#### [TASK DETAILS]
If a line in the data below holds the word "card", copy it.

****

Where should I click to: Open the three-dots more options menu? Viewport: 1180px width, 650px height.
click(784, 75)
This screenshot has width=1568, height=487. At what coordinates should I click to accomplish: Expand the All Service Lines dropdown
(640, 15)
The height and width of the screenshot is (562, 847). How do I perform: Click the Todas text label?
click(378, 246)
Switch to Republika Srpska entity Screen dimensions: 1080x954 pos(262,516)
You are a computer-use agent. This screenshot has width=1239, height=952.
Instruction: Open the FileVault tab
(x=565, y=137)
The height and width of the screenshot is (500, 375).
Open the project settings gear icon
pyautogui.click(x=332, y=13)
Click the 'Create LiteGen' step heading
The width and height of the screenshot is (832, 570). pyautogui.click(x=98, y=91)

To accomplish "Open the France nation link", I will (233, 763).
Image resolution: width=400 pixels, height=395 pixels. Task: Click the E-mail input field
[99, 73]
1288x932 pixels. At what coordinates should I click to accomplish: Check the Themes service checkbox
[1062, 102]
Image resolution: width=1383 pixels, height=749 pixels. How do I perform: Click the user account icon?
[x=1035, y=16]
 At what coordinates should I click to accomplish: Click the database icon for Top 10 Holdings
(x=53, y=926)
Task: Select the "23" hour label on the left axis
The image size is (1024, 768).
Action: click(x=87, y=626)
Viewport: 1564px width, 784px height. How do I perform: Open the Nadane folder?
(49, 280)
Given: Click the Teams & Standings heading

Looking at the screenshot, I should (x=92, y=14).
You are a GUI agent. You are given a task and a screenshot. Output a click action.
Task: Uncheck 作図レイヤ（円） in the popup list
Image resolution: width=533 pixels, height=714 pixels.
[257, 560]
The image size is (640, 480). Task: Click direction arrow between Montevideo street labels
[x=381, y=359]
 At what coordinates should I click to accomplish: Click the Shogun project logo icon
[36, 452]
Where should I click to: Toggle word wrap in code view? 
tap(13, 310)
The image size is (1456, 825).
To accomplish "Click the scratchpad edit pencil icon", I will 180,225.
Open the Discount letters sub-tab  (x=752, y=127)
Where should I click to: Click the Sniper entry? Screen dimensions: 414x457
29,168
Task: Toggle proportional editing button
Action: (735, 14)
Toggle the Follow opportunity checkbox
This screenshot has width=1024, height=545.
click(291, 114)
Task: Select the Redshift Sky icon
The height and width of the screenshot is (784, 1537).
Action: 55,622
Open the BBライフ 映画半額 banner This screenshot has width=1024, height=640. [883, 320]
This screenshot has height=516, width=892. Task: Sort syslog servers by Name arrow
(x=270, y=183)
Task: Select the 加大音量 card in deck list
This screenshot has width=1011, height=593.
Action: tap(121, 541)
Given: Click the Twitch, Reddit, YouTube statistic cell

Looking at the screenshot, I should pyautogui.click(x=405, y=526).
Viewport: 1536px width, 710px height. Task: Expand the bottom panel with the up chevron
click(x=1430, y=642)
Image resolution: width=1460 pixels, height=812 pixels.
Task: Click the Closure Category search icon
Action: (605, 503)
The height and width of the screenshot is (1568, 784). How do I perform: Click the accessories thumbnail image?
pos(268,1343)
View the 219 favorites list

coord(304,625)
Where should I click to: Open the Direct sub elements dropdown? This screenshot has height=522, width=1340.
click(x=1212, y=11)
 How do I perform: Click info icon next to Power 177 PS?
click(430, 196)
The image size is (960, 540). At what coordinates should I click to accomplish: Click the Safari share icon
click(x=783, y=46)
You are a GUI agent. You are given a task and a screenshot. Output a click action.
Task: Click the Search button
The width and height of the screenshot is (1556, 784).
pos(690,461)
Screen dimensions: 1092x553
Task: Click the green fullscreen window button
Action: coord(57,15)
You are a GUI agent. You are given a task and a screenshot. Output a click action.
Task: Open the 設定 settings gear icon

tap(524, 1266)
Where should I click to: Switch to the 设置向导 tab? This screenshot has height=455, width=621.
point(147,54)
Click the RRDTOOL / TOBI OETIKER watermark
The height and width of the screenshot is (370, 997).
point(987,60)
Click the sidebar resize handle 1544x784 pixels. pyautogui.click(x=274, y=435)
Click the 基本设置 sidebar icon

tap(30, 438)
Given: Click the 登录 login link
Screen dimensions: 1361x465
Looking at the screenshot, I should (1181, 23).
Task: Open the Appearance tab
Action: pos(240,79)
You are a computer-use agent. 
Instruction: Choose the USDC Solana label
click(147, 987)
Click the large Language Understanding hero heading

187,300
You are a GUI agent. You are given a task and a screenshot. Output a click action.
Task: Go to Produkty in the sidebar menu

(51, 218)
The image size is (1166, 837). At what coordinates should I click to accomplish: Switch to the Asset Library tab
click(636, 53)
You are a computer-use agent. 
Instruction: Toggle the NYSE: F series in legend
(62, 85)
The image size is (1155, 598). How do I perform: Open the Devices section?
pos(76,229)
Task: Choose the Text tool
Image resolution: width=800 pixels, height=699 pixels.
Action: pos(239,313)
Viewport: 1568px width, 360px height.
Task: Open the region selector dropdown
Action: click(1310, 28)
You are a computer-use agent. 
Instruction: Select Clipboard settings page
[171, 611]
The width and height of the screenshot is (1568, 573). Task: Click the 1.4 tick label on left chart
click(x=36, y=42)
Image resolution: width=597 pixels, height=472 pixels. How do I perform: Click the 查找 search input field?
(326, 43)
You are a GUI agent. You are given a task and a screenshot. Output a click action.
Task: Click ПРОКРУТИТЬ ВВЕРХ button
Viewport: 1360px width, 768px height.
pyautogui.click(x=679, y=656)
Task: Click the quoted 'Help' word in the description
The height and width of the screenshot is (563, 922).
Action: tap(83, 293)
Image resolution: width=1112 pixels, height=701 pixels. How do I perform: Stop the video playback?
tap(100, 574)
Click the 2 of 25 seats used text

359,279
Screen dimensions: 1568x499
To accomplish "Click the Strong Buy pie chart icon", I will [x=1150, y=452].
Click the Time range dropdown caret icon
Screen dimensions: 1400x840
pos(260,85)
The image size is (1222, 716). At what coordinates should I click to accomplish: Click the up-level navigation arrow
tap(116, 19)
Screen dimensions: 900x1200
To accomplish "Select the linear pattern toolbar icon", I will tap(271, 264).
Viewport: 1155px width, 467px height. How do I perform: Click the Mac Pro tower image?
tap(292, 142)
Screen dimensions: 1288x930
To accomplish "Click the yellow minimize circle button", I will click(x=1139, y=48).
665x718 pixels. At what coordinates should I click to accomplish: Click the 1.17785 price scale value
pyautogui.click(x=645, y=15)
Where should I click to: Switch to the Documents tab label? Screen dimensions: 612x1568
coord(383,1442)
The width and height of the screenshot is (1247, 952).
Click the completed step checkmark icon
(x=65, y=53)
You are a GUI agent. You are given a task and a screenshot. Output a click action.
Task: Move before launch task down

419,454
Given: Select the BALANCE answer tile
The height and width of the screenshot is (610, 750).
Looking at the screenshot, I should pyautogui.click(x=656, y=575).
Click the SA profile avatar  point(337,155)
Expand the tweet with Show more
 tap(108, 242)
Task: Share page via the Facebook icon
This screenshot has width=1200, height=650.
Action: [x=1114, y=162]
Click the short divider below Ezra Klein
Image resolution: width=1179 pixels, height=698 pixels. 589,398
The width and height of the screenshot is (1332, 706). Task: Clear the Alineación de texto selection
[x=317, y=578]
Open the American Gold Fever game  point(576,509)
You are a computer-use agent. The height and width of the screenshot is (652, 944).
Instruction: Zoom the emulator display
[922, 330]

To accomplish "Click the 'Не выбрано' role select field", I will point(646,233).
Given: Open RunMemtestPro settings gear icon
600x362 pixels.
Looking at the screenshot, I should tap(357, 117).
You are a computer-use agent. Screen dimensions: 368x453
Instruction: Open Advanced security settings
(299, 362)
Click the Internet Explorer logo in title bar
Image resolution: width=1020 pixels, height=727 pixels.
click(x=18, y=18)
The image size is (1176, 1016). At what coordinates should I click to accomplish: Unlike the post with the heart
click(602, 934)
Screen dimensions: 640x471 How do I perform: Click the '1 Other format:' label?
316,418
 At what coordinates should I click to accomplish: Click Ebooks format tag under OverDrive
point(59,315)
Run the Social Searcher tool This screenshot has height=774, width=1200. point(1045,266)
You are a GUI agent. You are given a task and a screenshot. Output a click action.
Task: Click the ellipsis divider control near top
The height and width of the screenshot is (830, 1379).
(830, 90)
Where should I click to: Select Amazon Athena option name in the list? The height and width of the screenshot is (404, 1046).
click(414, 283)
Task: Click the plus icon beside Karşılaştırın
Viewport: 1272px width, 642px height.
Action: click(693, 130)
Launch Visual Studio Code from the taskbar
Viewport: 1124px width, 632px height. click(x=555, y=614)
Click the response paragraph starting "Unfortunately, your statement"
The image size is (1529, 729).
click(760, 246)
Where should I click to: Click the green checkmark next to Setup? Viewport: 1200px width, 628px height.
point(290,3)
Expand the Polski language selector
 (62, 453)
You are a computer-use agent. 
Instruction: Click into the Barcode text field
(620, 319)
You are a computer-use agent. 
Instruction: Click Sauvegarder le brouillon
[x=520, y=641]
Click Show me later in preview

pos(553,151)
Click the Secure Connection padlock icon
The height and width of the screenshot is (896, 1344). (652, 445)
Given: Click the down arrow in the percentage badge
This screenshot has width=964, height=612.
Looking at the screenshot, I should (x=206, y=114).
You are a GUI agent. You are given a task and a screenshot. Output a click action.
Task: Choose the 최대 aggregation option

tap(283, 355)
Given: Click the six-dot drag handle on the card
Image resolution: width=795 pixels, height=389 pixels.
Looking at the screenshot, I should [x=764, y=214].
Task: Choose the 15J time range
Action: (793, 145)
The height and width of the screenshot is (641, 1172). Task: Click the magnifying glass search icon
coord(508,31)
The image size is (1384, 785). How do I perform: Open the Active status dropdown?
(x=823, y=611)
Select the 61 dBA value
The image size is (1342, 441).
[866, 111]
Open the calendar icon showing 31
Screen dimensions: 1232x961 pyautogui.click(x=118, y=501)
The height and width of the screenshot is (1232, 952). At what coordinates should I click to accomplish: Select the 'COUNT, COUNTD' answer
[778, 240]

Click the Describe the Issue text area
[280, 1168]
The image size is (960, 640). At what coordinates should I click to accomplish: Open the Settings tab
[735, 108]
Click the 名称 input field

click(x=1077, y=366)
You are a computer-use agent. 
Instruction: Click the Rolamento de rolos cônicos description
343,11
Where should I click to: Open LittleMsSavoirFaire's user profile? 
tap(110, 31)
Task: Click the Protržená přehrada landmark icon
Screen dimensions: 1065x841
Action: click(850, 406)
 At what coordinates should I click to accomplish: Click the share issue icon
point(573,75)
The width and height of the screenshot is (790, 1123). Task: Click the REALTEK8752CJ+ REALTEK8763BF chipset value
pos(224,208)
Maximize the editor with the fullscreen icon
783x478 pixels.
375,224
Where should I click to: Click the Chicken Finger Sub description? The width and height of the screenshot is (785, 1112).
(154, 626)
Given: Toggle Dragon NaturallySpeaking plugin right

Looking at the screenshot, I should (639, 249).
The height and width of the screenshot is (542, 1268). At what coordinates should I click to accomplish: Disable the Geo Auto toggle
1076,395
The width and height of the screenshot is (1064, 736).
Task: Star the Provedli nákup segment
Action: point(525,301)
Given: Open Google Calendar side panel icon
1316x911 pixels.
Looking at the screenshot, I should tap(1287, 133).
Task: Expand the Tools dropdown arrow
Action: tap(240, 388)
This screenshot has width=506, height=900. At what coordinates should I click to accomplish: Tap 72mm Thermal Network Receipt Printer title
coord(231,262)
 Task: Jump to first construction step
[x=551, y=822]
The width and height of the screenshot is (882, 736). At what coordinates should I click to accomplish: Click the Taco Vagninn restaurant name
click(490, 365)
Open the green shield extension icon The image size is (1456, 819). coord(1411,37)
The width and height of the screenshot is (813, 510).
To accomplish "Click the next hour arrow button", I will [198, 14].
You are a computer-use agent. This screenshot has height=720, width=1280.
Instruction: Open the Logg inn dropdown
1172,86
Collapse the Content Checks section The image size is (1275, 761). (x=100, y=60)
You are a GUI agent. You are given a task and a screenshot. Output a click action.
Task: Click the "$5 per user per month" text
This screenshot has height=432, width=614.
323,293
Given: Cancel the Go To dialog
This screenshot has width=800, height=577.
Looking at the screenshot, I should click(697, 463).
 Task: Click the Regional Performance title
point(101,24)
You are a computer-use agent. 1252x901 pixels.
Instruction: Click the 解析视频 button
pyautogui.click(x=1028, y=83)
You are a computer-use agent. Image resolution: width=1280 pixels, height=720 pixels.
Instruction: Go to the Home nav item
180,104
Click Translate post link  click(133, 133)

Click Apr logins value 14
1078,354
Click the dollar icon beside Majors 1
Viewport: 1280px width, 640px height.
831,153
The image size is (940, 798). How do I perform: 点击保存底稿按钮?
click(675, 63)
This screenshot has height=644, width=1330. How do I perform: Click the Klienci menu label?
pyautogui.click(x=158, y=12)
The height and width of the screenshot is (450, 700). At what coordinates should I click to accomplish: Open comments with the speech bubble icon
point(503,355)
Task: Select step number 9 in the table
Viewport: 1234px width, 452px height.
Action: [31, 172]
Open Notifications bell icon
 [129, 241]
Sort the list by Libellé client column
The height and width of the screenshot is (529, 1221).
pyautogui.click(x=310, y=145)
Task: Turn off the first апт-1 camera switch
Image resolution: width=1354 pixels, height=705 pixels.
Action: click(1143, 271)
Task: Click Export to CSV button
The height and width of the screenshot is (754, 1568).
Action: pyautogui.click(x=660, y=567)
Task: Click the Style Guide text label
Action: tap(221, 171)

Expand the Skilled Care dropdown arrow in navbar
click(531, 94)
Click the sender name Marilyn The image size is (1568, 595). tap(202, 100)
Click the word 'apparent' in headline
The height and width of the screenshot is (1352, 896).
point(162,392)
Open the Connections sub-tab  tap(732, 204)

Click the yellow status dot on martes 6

****

#### [OUTPUT FOR THIS TASK]
Task: Select the 加大音量 card in deck list
Given: Click the six-dot drag handle on the card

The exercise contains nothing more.